Most of us can name some well-known franchises off the top of our heads—McDonald’s, Subway, Dunkin’ Donuts—but do you really understand what is franchising?

What is franchising?

Franchising is a business model. While we tend to think of fast food restaurants when we think about franchising, businesses of all kinds grow based on the franchise model. Consider your local strip mall. It might include a karate studio, a hair salon, a children’s tutoring service and a dry cleaner. All of those businesses are likely franchises. Customers like franchises because they know that whether they are in Chicago or San Diego, the product or service provided by XYZ franchise will be consistent. Consistence builds consumer confidence.

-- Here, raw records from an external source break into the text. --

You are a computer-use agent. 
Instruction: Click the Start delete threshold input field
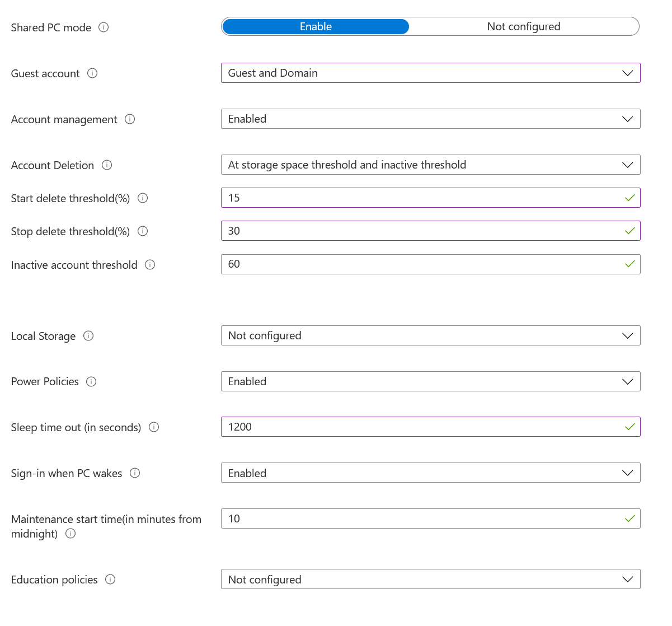click(422, 198)
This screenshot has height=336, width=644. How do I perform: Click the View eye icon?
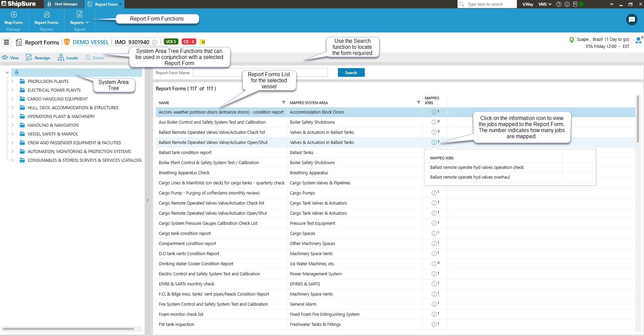click(x=5, y=58)
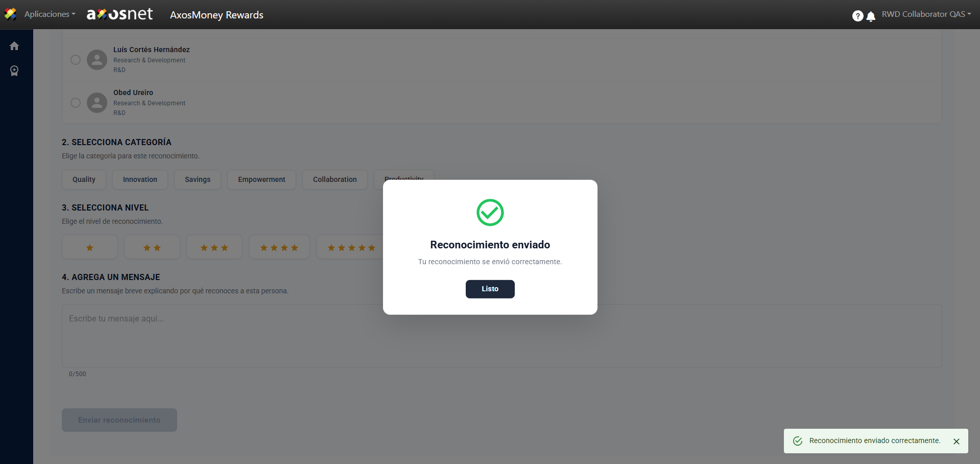Click Luis Cortés Hernández avatar icon

tap(97, 60)
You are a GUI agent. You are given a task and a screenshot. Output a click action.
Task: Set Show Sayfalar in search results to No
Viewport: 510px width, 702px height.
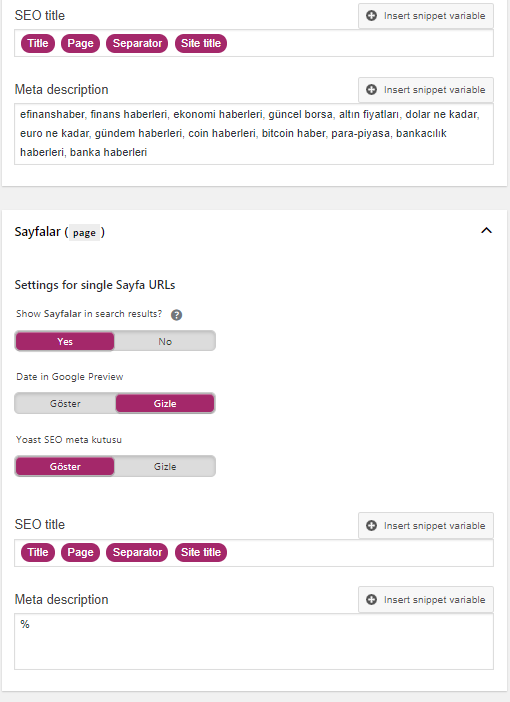pyautogui.click(x=165, y=341)
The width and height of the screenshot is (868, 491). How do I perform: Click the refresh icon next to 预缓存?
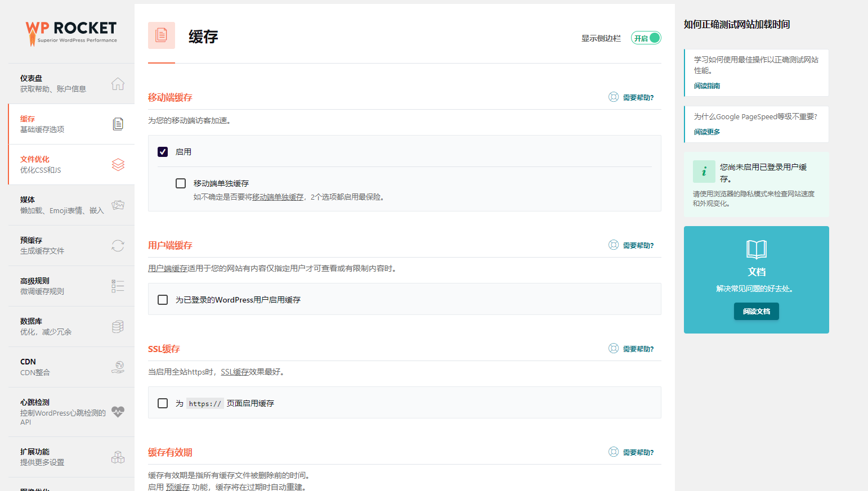click(118, 245)
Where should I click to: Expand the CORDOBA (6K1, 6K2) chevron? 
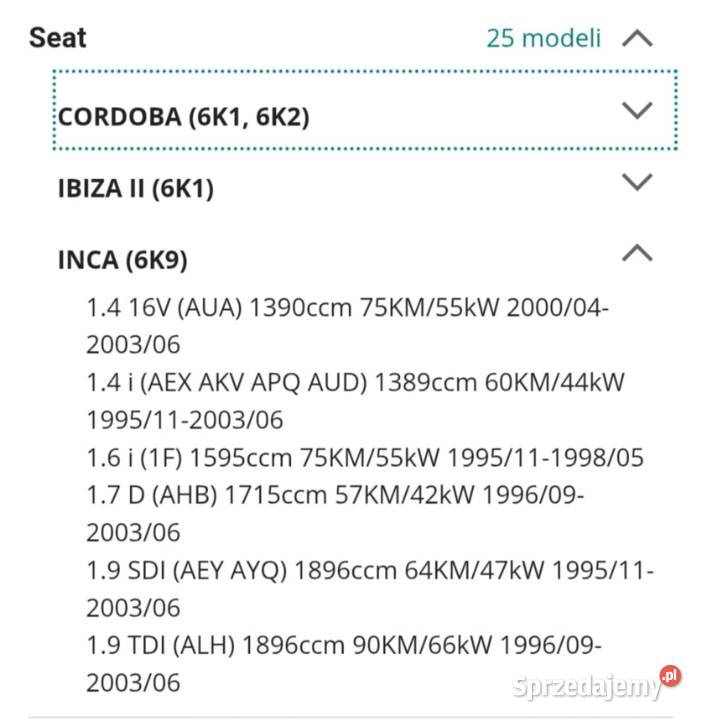coord(637,111)
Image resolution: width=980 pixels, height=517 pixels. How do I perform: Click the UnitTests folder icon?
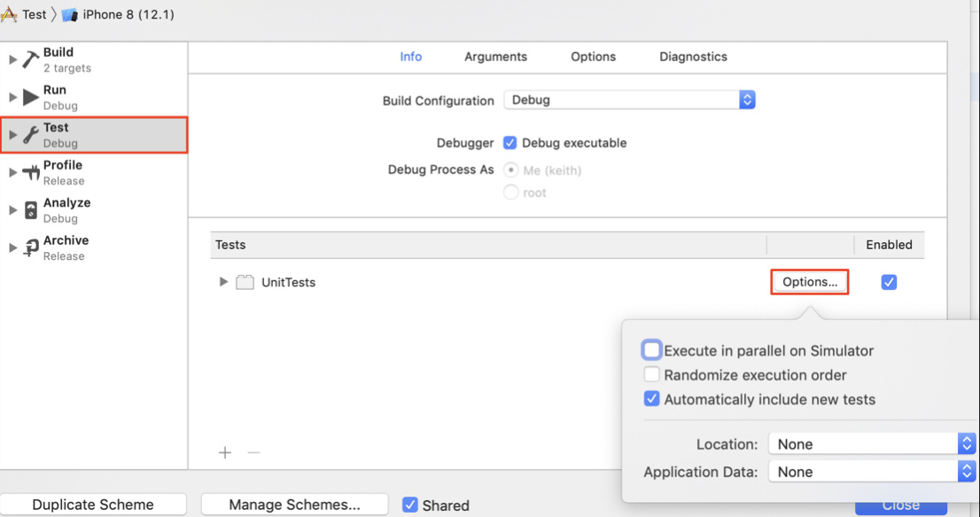click(245, 282)

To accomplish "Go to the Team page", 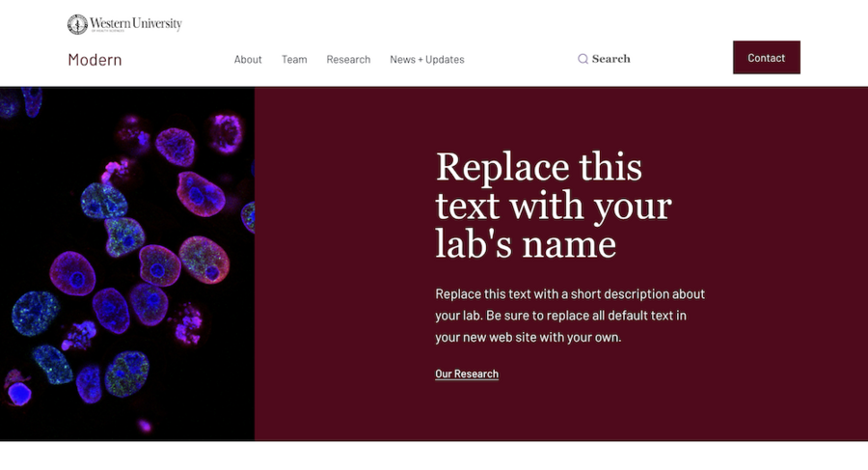I will pyautogui.click(x=294, y=60).
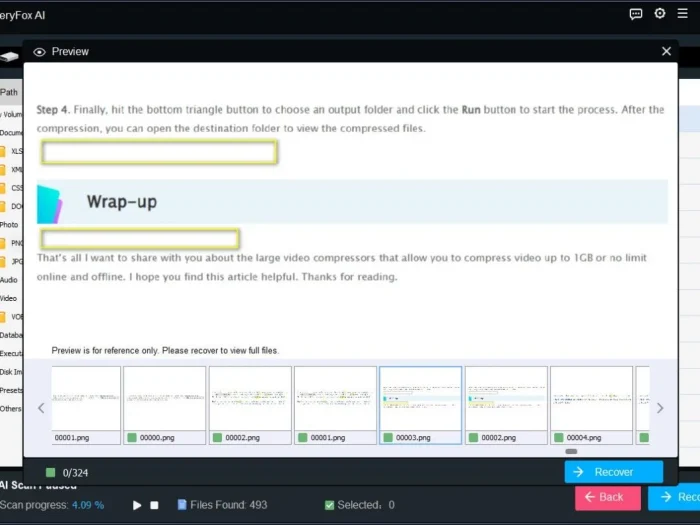The height and width of the screenshot is (525, 700).
Task: Click the Files Found document icon
Action: point(182,505)
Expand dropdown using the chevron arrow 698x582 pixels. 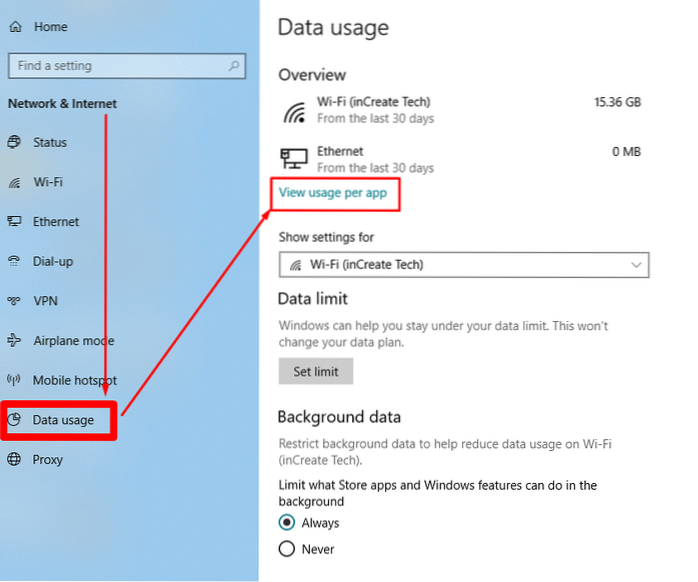click(x=636, y=265)
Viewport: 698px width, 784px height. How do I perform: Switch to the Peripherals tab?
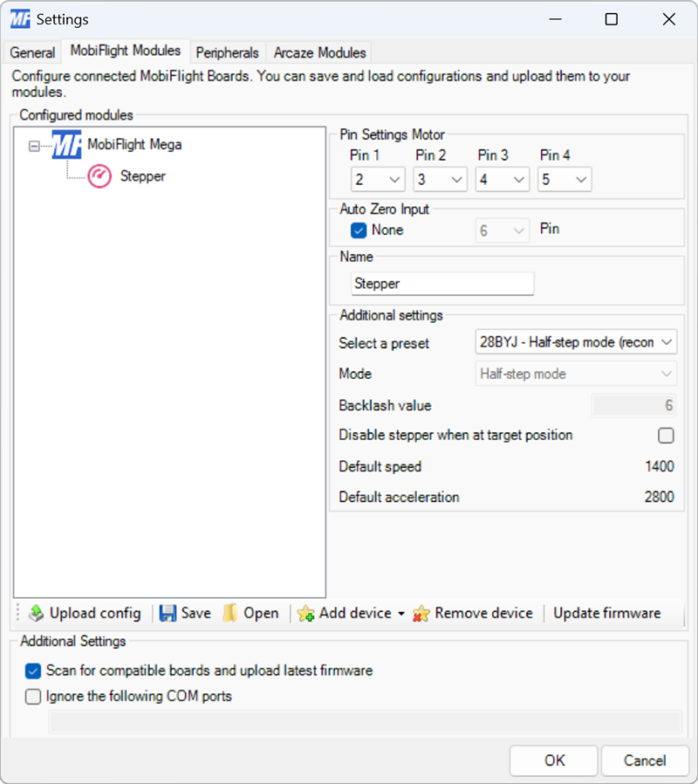click(x=227, y=52)
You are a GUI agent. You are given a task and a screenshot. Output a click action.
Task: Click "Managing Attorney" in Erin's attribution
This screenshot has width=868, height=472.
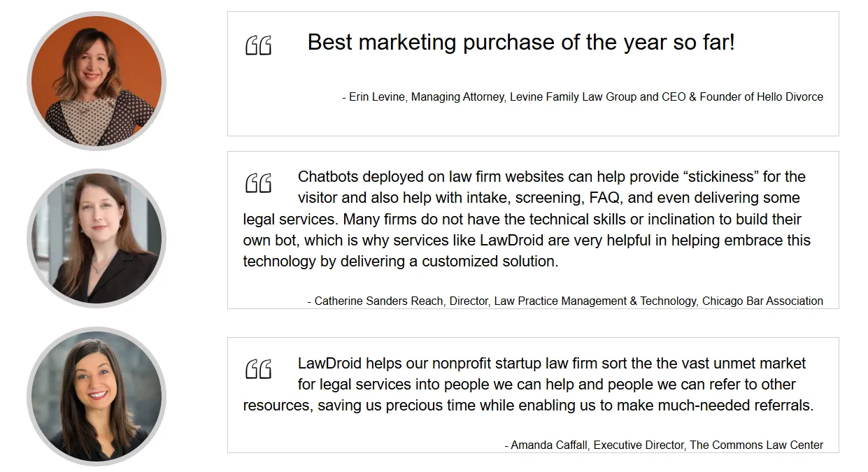(457, 97)
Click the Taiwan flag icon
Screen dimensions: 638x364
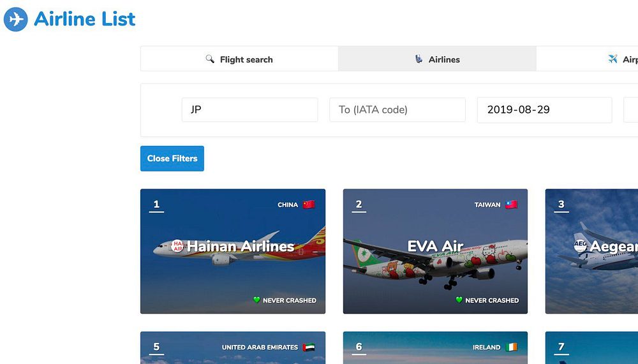coord(512,205)
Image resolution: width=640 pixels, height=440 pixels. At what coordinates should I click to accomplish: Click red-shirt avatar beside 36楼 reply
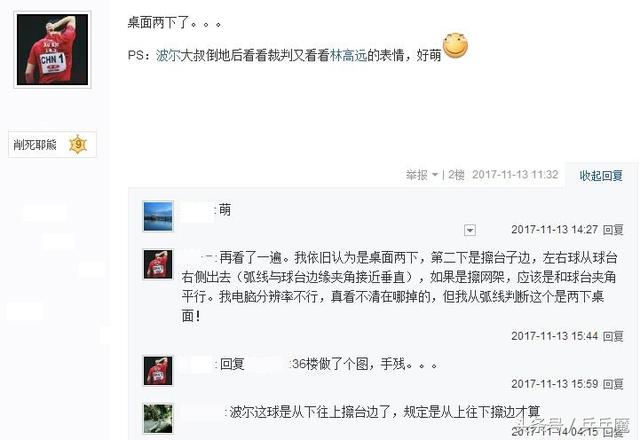click(x=158, y=371)
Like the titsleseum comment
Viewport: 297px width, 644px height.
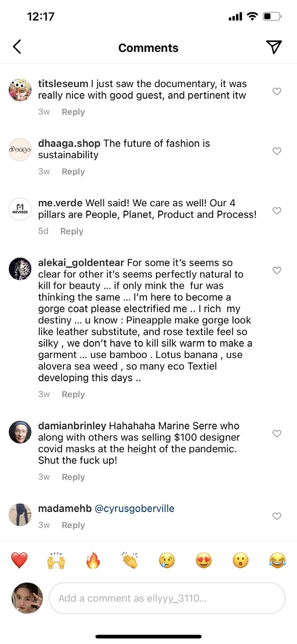(x=277, y=91)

Franchisors sell the right to market a brand along with systems and procedures to ensure a consistent product or service to individuals in order to grow market share. The franchisee invests in the franchise, and in return receives support from the franchisor, gains access to suppliers, and earns the right to operate a business marketing a recognizable brand. The agreement between franchisor and franchisee ensures business growth for the former and drives customers to the latter.

The advantages of franchising are many. In most cases, the franchisee will earn the right to market an established brand with an existing customer base. When a franchisee sets up shop, he benefits from the name recognition that creates interest in the new business. Franchises become successful by establishing proven, repeatable systems for running the business. The franchisee benefits from a roadmap for running the new business that might include procurement strategies, marketing plans and training. Compared to an independent startup, franchises can truly be turn-key businesses.